Goal of the exercise: Copy exactly the lines of the material below that run from the one containing "Видовданска свечаност (704, 2012)" through the one containing "CIT Northbridge Credit". Copy no other lines.

Data under study:
[Start of section]
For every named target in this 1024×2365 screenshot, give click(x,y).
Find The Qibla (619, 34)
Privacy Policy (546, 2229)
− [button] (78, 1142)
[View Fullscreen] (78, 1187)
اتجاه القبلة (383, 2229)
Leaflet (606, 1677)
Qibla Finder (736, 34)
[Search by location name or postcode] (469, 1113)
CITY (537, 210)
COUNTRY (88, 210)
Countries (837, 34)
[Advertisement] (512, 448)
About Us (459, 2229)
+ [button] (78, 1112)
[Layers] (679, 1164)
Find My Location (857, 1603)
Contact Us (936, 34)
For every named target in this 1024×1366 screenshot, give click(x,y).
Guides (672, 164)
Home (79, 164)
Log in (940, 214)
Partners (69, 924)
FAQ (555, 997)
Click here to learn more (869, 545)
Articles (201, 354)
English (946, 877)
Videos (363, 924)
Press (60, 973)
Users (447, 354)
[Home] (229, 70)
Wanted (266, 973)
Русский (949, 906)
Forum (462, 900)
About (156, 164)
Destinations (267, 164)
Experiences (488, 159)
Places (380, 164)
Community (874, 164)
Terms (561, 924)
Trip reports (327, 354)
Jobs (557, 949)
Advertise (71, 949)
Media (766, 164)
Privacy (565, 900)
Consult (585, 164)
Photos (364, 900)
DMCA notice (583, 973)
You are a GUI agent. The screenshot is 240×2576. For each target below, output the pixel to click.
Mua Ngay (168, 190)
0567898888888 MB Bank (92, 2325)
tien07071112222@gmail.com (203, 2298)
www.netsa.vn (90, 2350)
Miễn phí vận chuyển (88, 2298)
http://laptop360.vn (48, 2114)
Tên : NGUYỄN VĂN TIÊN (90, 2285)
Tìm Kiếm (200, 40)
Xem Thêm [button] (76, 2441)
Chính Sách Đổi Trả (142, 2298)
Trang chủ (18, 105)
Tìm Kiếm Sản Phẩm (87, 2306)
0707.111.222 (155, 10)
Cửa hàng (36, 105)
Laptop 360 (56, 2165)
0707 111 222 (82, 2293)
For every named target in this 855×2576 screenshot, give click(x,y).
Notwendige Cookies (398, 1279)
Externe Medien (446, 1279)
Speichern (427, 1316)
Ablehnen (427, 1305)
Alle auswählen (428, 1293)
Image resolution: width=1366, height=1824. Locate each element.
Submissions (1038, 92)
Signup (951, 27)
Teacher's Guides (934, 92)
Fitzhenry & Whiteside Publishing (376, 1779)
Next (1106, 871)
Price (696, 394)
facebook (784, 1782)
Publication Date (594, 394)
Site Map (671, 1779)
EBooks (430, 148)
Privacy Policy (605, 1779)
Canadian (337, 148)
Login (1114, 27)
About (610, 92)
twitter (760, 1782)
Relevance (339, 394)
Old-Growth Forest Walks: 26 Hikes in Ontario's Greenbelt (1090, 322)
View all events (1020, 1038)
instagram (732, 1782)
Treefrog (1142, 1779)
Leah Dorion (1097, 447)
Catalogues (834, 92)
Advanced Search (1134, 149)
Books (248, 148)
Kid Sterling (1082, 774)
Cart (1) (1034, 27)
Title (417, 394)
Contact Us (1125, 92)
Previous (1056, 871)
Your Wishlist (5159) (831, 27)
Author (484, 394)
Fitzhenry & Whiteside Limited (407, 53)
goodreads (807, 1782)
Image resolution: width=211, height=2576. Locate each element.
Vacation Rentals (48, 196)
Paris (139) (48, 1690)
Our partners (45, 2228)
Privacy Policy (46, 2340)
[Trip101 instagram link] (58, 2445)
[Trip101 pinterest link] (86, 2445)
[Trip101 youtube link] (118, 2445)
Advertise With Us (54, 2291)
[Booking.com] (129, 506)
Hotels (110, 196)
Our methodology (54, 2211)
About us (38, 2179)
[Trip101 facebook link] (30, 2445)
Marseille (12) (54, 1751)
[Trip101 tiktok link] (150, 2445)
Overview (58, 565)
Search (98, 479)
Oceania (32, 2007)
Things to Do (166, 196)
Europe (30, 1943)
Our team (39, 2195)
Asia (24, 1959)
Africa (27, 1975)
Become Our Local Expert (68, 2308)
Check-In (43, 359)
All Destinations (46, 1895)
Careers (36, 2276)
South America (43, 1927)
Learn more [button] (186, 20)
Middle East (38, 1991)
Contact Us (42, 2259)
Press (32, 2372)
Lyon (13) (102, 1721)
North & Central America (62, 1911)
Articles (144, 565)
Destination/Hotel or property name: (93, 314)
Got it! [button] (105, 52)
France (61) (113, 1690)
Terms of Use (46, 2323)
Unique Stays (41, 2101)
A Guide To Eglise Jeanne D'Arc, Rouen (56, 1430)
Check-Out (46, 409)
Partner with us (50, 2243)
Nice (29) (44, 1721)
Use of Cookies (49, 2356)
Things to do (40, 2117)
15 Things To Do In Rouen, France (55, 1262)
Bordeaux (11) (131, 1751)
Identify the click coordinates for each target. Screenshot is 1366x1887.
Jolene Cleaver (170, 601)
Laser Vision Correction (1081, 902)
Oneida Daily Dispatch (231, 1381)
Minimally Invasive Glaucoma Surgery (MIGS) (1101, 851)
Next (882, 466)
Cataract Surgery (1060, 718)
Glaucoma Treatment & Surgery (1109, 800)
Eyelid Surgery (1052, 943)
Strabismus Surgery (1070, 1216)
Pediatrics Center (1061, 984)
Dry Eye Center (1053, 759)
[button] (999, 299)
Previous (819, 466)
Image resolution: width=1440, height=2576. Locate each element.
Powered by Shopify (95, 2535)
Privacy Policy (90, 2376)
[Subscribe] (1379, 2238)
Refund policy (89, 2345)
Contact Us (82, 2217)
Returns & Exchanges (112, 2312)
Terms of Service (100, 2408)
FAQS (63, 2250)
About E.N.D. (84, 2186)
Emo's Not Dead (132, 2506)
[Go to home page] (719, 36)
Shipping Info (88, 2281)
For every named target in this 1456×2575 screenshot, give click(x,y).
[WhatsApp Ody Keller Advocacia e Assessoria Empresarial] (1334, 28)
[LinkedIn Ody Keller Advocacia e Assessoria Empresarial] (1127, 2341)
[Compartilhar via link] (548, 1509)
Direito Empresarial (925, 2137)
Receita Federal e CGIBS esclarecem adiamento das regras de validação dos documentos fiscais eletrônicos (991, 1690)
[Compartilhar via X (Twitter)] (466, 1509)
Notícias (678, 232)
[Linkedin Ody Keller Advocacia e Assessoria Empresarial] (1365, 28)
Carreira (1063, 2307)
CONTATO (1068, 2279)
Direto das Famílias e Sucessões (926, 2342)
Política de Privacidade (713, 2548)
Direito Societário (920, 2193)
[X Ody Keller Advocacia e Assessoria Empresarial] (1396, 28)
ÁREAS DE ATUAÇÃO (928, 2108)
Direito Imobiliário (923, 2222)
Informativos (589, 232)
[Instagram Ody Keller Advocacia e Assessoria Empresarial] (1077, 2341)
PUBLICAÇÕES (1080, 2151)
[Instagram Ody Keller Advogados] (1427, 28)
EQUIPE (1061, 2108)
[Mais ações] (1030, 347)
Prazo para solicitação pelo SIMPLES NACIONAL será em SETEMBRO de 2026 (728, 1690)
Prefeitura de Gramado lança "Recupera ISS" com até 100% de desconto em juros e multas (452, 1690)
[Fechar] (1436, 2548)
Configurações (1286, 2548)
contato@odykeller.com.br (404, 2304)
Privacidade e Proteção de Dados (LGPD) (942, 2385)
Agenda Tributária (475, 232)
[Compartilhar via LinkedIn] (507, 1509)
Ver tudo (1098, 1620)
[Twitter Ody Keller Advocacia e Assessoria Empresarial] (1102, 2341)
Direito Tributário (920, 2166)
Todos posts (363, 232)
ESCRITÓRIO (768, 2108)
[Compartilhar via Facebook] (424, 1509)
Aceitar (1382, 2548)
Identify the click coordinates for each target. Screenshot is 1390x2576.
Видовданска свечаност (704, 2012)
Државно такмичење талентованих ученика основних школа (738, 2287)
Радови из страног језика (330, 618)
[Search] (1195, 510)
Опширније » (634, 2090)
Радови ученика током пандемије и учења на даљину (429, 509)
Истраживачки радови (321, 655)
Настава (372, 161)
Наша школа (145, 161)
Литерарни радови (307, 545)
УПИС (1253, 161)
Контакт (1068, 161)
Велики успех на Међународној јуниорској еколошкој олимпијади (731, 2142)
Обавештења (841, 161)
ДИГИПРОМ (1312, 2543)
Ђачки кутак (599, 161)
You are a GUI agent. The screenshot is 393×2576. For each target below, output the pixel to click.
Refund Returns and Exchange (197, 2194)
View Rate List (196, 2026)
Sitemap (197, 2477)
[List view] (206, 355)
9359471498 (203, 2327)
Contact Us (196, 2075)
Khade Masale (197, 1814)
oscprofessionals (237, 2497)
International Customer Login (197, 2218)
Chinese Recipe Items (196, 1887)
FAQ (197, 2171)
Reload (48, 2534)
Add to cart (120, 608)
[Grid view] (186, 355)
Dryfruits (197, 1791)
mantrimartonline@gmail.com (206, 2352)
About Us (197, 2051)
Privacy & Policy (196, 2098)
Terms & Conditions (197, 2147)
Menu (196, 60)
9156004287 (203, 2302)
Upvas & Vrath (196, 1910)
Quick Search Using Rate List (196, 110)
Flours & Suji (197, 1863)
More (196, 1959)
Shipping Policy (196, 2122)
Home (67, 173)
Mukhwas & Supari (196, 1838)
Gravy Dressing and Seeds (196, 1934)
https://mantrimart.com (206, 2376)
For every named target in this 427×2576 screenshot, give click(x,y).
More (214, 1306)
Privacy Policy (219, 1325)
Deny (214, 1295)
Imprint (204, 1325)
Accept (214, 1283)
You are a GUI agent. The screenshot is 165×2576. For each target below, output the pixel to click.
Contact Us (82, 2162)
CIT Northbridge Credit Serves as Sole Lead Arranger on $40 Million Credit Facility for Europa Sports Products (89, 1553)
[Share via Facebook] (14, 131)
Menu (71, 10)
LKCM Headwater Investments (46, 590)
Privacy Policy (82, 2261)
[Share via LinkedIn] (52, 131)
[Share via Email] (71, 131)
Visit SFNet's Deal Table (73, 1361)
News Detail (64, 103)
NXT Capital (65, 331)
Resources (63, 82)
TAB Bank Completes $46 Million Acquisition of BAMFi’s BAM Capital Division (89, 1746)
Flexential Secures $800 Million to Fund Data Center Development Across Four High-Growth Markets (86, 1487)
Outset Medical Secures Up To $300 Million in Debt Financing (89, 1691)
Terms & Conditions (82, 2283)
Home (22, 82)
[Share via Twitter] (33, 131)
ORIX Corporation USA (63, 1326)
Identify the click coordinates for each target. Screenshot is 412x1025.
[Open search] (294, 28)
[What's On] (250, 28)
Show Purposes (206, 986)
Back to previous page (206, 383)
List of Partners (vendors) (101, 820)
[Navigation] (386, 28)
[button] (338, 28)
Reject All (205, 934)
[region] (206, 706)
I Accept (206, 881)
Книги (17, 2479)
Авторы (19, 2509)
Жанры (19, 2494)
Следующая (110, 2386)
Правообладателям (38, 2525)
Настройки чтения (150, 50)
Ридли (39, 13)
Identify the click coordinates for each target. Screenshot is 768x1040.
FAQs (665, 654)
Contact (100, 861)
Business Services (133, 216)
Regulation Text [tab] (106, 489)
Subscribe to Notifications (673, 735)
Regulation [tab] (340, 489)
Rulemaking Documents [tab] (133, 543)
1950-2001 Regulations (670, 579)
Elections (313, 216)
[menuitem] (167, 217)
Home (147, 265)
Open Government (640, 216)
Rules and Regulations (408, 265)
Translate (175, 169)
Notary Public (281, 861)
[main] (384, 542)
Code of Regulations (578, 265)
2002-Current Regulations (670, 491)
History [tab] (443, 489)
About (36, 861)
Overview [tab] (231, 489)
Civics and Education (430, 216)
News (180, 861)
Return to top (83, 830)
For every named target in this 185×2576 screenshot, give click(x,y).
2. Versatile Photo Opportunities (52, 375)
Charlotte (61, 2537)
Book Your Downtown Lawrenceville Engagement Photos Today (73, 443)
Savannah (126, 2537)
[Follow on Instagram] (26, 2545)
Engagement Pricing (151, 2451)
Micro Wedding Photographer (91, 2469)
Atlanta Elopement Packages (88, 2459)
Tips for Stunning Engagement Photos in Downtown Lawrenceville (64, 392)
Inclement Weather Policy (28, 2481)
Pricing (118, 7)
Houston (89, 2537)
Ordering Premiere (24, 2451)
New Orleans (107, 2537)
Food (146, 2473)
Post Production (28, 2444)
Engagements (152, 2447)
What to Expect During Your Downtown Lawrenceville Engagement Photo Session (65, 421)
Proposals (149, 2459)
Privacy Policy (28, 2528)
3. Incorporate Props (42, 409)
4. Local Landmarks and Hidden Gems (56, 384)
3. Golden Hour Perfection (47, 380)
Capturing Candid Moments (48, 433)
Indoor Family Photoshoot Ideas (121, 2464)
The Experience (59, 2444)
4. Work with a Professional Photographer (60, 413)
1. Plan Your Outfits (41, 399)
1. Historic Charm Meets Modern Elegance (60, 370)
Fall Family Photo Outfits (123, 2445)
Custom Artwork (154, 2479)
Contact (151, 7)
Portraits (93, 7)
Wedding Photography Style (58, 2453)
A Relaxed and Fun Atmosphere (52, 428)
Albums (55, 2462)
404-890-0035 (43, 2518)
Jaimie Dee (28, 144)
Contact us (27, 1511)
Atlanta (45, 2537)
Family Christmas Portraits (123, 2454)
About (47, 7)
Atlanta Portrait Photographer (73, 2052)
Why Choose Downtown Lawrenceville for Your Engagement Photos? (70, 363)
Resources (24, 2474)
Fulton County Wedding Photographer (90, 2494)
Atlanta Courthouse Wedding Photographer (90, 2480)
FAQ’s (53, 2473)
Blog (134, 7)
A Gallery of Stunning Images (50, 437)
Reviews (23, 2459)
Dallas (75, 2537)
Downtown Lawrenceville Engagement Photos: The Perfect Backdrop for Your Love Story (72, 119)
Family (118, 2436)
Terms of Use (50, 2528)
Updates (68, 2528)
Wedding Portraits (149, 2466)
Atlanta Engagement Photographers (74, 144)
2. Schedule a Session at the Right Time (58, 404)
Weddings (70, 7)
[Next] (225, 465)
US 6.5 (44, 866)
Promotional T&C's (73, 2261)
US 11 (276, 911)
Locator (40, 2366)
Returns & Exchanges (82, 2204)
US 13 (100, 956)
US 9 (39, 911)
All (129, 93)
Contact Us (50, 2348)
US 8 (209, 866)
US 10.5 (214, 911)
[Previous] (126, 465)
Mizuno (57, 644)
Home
[End of section]
Exercise response:
Видовданска свечаност (704, 2012)
Државно такмичење талентованих ученика основних школа (738, 2287)
Радови из страног језика (330, 618)
[Search] (1195, 510)
Опширније » (634, 2090)
Радови ученика током пандемије и учења на даљину (429, 509)
Истраживачки радови (321, 655)
Настава (372, 161)
Наша школа (145, 161)
Литерарни радови (307, 545)
УПИС (1253, 161)
Контакт (1068, 161)
Велики успех на Међународној јуниорској еколошкој олимпијади (731, 2142)
Обавештења (841, 161)
ДИГИПРОМ (1312, 2543)
Ђачки кутак (599, 161)
You are a GUI agent. The screenshot is 393×2576. For each target below, output the pixel to click.
Refund Returns and Exchange (197, 2194)
View Rate List (196, 2026)
Sitemap (197, 2477)
[List view] (206, 355)
9359471498 (203, 2327)
Contact Us (196, 2075)
Khade Masale (197, 1814)
oscprofessionals (237, 2497)
International Customer Login (197, 2218)
Chinese Recipe Items (196, 1887)
FAQ (197, 2171)
Reload (48, 2534)
Add to cart (120, 608)
[Grid view] (186, 355)
Dryfruits (197, 1791)
mantrimartonline@gmail.com (206, 2352)
About Us (197, 2051)
Privacy & Policy (196, 2098)
Terms & Conditions (197, 2147)
Menu (196, 60)
9156004287 (203, 2302)
Upvas & Vrath (196, 1910)
Quick Search Using Rate List (196, 110)
Flours & Suji (197, 1863)
More (196, 1959)
Shipping Policy (196, 2122)
Home (67, 173)
Mukhwas & Supari (196, 1838)
Gravy Dressing and Seeds (196, 1934)
https://mantrimart.com (206, 2376)
For every named target in this 427×2576 screenshot, give click(x,y).
More (214, 1306)
Privacy Policy (219, 1325)
Deny (214, 1295)
Imprint (204, 1325)
Accept (214, 1283)
You are a GUI agent. The screenshot is 165×2576. For each target below, output the pixel to click.
Contact Us (82, 2162)
CIT Northbridge Credit Serves as Sole Lead Arranger on $40 Million Credit Facility for Europa Sports Products (89, 1553)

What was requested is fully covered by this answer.